*Passage shown:*
========

NBC’s new series development didn’t look half-bad. It was everything else about its upfront presentation – which kicked off the broadcast networks’ big week on Monday morning – that didn’t appear ready for primetime. The network is understandably proud of its “Voice,” but was strangely mum on issues that mattered. That included making no mention of news, and providing scant rationale for its scheduling moves. Then again, any of that might have reduced the time allocated to trumpeting a TV movie deal with Dolly Parton.
Certainly, NBC had a lot to discuss, such as having practically eradicated comedy from its lineup in the fall, or its decision — touted in advance of the presentation — to offer more live programming. Then there’s the little matter of the cloud hovering over NBC News, whose absence was more conspicuous given the sizable chunk of time afforded to NBC Sports.
Instead, NBC appeared content to simply roll clips on its new shows, and hope star power — from the likes of Parton and Neil Patrick Harris — would win over what’s supposed to be a fairly sophisticated industry audience. Yes, some of the pilots exhibited promise, but at this time last year, so did “State of Affairs.” And while it might have played OK in the room, why bring the presentation to a screeching halt to let Parton take over, performing two songs and kibitzing with NBC Entertainment chairman Robert Greenblatt, who accompanied her on the piano?

========

*Supplied data:*
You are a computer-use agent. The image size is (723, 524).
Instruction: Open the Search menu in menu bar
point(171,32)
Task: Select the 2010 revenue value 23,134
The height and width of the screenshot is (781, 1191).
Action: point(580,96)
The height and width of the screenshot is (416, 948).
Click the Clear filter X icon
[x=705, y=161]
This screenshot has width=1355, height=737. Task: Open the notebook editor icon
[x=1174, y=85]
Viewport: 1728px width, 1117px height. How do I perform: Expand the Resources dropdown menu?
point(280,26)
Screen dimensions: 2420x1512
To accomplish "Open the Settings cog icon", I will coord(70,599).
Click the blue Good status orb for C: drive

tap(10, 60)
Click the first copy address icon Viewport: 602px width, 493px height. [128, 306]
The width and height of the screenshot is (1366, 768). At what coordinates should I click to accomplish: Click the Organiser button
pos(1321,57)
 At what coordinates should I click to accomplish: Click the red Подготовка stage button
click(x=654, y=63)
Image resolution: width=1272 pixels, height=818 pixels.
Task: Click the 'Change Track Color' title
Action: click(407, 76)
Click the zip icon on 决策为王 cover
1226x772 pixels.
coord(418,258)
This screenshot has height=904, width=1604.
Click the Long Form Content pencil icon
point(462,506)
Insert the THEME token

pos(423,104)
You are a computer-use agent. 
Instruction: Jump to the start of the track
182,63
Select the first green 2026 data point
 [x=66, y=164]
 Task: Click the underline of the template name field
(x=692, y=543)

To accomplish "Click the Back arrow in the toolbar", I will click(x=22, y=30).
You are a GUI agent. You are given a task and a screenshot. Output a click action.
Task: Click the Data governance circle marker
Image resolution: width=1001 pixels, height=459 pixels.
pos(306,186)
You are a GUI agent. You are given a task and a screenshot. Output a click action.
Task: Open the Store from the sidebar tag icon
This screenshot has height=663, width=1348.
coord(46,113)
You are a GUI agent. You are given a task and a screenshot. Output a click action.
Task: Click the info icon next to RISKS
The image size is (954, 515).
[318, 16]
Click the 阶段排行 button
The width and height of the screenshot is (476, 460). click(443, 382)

========

*Required actions:*
a) In the records, from the first line up to and including the line with "pos(1321,57)", swap every "screenshot" for "screen image" and keep everything else unchanged.
b) Continue the critique of NBC's upfront presentation from the point where the text stops.

*Task answers:*
a)
You are a computer-use agent. The image size is (723, 524).
Instruction: Open the Search menu in menu bar
point(171,32)
Task: Select the 2010 revenue value 23,134
The height and width of the screen image is (781, 1191).
Action: point(580,96)
The height and width of the screen image is (416, 948).
Click the Clear filter X icon
[x=705, y=161]
This screen image has width=1355, height=737. Task: Open the notebook editor icon
[x=1174, y=85]
Viewport: 1728px width, 1117px height. How do I perform: Expand the Resources dropdown menu?
point(280,26)
Screen dimensions: 2420x1512
To accomplish "Open the Settings cog icon", I will coord(70,599).
Click the blue Good status orb for C: drive

tap(10, 60)
Click the first copy address icon Viewport: 602px width, 493px height. [128, 306]
The width and height of the screen image is (1366, 768). At what coordinates should I click to accomplish: Click the Organiser button
pos(1321,57)

b)
Greenblatt pledged near the outset that the presentation would be shorter than last year, and admitted that the network had “some ups and downs this year.” After that, however, there was little more than a blur of program previews, with about the only obvious “That makes sense” move being to platform another drama, “Blindspot,” behind “The Voice.”
For all the talk in advance about NBC embracing live programming, there was virtually no mention of it — or the possible benefits in a DVR-mad world — on the stage. Harris enlivened the show in the service of plugging his new variety program, “Best Time Ever,” but it felt like a waste to have Jimmy Fallon come out and then say almost nothing — other than quipping “We’re all gonna miss you, buddy” to Greenblatt — before introducing a latenight clip package.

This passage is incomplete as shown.